Sind Häuser und Wohnungen in Deutschland überbewertet? Der Internationale Währungsfonds sieht dafür in manchen Großstädten klare Anzeichen. Vor allem vier größere Städte sind betroffen.
Der Internationale Währungsfonds (IWF) warnt vor Preisblasen in deutschen Großstädten und fordert deren verstärkte Überwachung. Nach Analysen von IWF-Mitarbeitern seien die „Hauspreise in Deutschlands größten Städten schneller gestiegen, als durch Nachfrage und Fundamentaldaten erklärt werden kann“, heißt es im jährlichen Bericht zur Bundesrepublik, der am Donnerstag veröffentlicht wird und der dem SPIEGEL vorab vorlag.
Deutschlandweit gesehen biete die Preisentwicklung keinen Anlass für Alarm, schreiben die Autoren. Anders sehe es jedoch in einzelnen Metropolen aus. Hier hätten sich die Kaufpreise ungewöhnlich stark erhöht – sowohl im Verhältnis zu anderen Kennzahlen wie Einkommen oder Mieten, als auch im Vergleich zu anderen europäischen Großstädten.
Am stärksten überbewertet sind die Preise laut IWF in München.
– In der bayerischen Landeshauptstadt hätten sie 2017 um 46 Prozent über dem Niveau gelegen, das aufgrund von Fundamentaldaten zu erwarten wäre.
– Es folgen Hannover, Hamburg und Frankfurt, wo die Abweichung 25 bis 30 Prozent betrug.
– In Stuttgart und Düsseldorf gebe es eine Überbewertung von 10 bis 15 Prozent, allerdings scheine dieser Trend im vergangenen Jahr unterbrochen worden zu sein.
Befeuert werden die Preise laut IWF durch steigende Einkommen, verstärkte Einwanderung und niedrige Zinsen. Zugleich bleibe das Angebot durch vergleichsweise strenge Vorschriften (etwa zum Umweltschutz) und eine zunehmende Auslastung des Bausektors beschränkt.
Der IWF beruft sich unter anderem auf Berechnungen der Bundesbank. Sie kam bereits im Februar zu dem Schluss, dass es in manchen Großstädten „Preisabweichungen“ von bis zu 35 Prozent gibt. Die Bundesbank hält die damit verbundenen Risiken jedoch bislang für eher gering.

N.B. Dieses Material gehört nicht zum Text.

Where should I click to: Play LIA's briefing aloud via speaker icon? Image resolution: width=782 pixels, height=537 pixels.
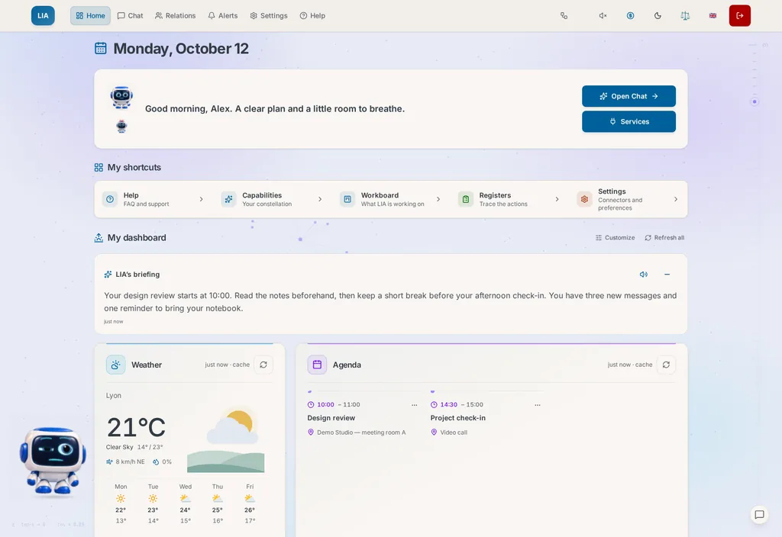click(643, 275)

Nach Ansicht der IWF-Experten sind die bislang verfügbaren Daten aber unzureichend, um die Lage einzuschätzen. Demnach verhindern „Datenlücken eine vollständige Bewertung der Risken für die finanzielle Stabilität im Immobiliensektor und sollten dringend angegangen werden“. So gebe es zu wenig Informationen über regionale Unterschiede bei der Kreditvergabe, die „Inseln der Verletzbarkeit“ schaffen könnten.
Mahnung zu mehr Investitionen
Insgesamt stellt der Bericht Deutschland ein gutes Zeugnis aus: „Deutschlands Wirtschaftsleistung war 2017 stark und wurde von solider Binnennachfrage und einer Erholung der Exporte in der zweiten Jahreshälfte gestützt.“ Allerdings gebe es kurzfristig erhebliche Risiken, zu denen eine Zunahme des globalen Protektionismus, ein harter Brexit oder eine Rückkehr der Eurokrise zählten.
Der IWF mahnt die Bundesregierung auch zu mehr eigenen Investitionen. Trotz einer geplanten Ausweitung durch die Große Koalition schienen diese „unter denen anderer entwickelter Volkswirtschaften zu liegen“, heißt es in dem Bericht. Die geplante Ausweitung der Ganztagesbetreuung begrüßen die IWF-Experten als „willkommenen und wichtigen Schritt“.
Im Bundesfinanzministerium treffen die Appelle auf begrenzte Gegenliebe. Dem Bericht zufolge teilte man dort zwar die Meinung, dass weitere Investitionen sinnvoll sind und auch durch Bürokratieabbau auf kommunaler Ebene erreicht werden sollen. Zugleich wurde dem IWF aber mitgeteilt, dass die Bundesregierung finanzpolitisch aufgrund der „schwarzen Null“ und der Schuldenbremse keine zusätzlichen Spielräume sehe.